Peran Relaksasi Politik Juga Perlu Dilakukan Media Massa
Pertikaian masyarakat akibat politik akan selesai jika media memperbanyak konten-konten yang menyejukkan.
Editor: FX Ismanto
TRIBUNNEWS.COM, JAKARTA - Pertikaian masyarakat akibat politik akan selesai jika media memperbanyak konten-konten yang menyejukkan.
"Fungsi media di era politik saat ini adalah sebagai relaksasi politik. Melemaskan urat-urat politik yang masih kaku akibat konstetasi politik pilpres. Menyajikan berita yang tidak meruncing suasana," ujar Ketua Komisi Hubungan Antar Lembaga Dewan Pers, Agus Sudibyo dalam Diskusi Media Forum Merdeka Barat (FMB) 9 bertajuk "Pers di Pusaran Demokrasi", bertempat di Ruang Serba Guna, Kementerian Komunikasi dan Informatika (Kemkominfo), Jakarta, Rabu (26/5/2019).
Kenapa media bisa menjadi alat relaksasi politik? Agus Sudidyo menjelaskan pola seperti halnya prinsip yang dipakai dalam Jurnalisme Perdamaian.
Biasanya, media saat meliput suatu konflik cenderung menjadi Intesifier conflict atau berperan sebagai pemicu konflik.
"Namun, ada juga media yang berperan sebagai Deminicer of Conflict. Media seperti ini justru turut serta meredakan konflik karena mereka sadar efek dari konflik ini bakal menghancurkan suatu tatanan bangsa," tukas Agus Sudibyo.
Oleh karena itu, ia meminta agar situasi politik makin mereda jika semua pihak mulai dari pimpinan negara, pemilik media bersatu menyuarakan pentingnya persatuan dan kesatuan bangsa
"Media harus memenuhi ruang publik dengan berita-berita yang membangkitkan harapan. Kembali ke rules of democracy. Jangan patah harapan," jelas Agus Sudibyo.
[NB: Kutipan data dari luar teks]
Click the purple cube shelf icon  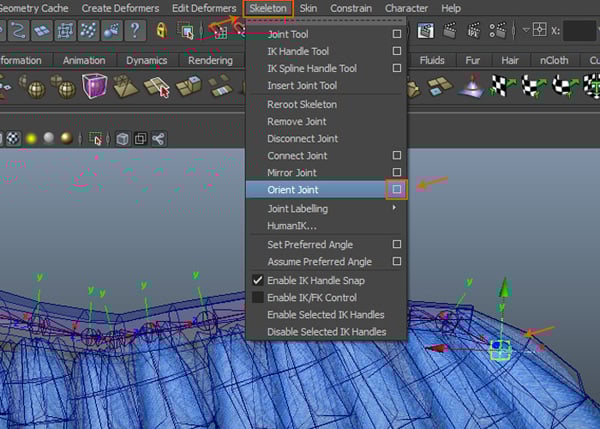(95, 86)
Satu hal, anggota Dewan Pers ini mengingatkan agar media arus utama tidak perlu khawatir dengan kehadiran media sosial.
"Pasca Pemilu di Amerika ketika masyarakat terpecah belah oleh berita hoax terjadi yang disebut media comsumption reborn.
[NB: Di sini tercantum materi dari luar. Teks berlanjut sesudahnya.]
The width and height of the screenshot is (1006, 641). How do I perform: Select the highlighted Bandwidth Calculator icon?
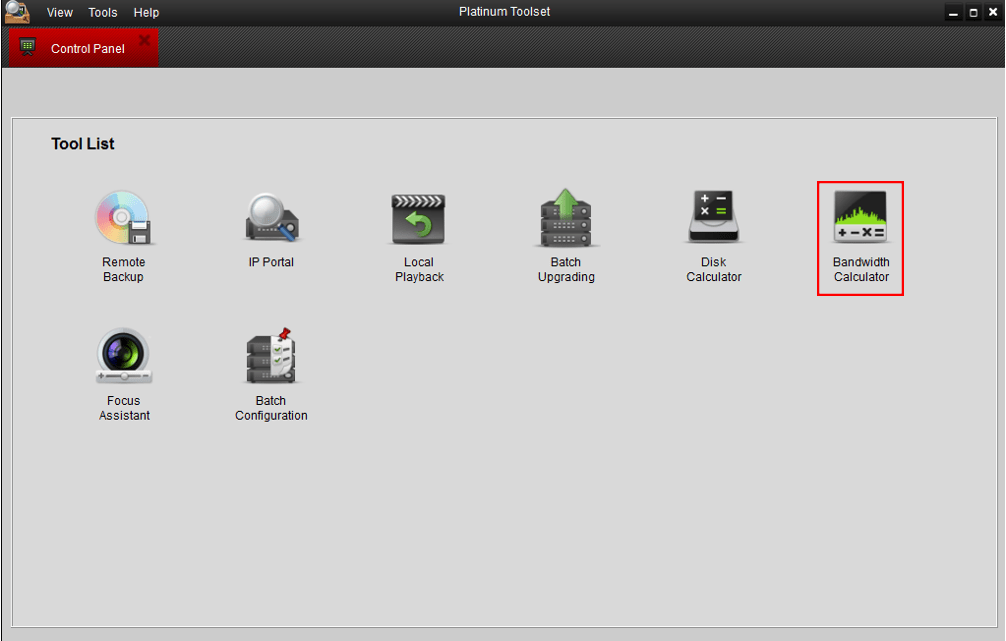(860, 218)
Dimana masyarakat kembali membaca atau mengutip kembali informasi dari media arus utama atau media mainstream," jelas Agus Sudibyo.
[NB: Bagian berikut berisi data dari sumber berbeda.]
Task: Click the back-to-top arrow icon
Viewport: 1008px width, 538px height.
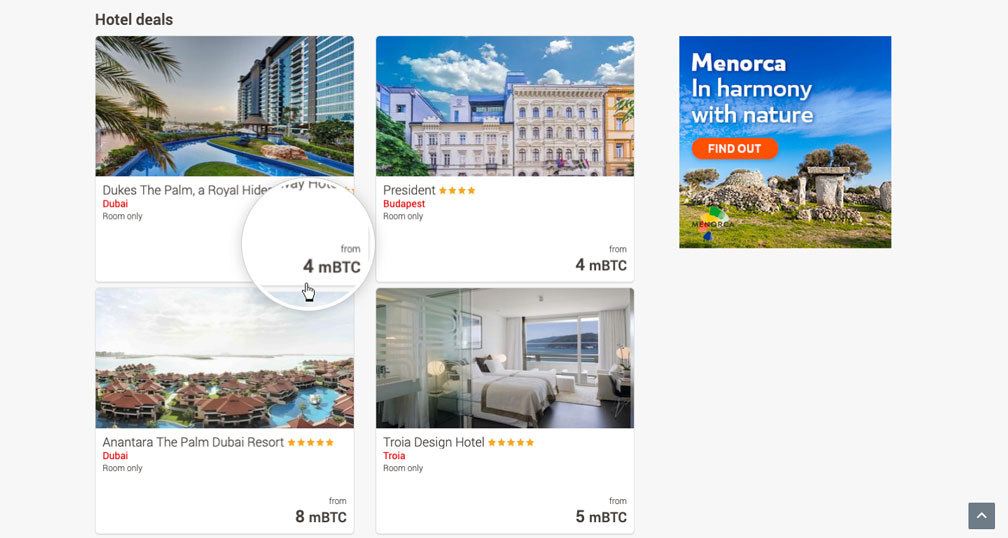Action: [981, 516]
Dicontohkan, justru saat Kementerian Kominfo Rudiantara membatasi akses internet saat kerusuhan 21-22 Mei 2019 di Jakarta justru membuat gembira para pengelola media.
"Karena justru rating TV maupun media online melonjak tinggi. Artinya masih ada kepercayaan kepada media arus utama," pungkasnya.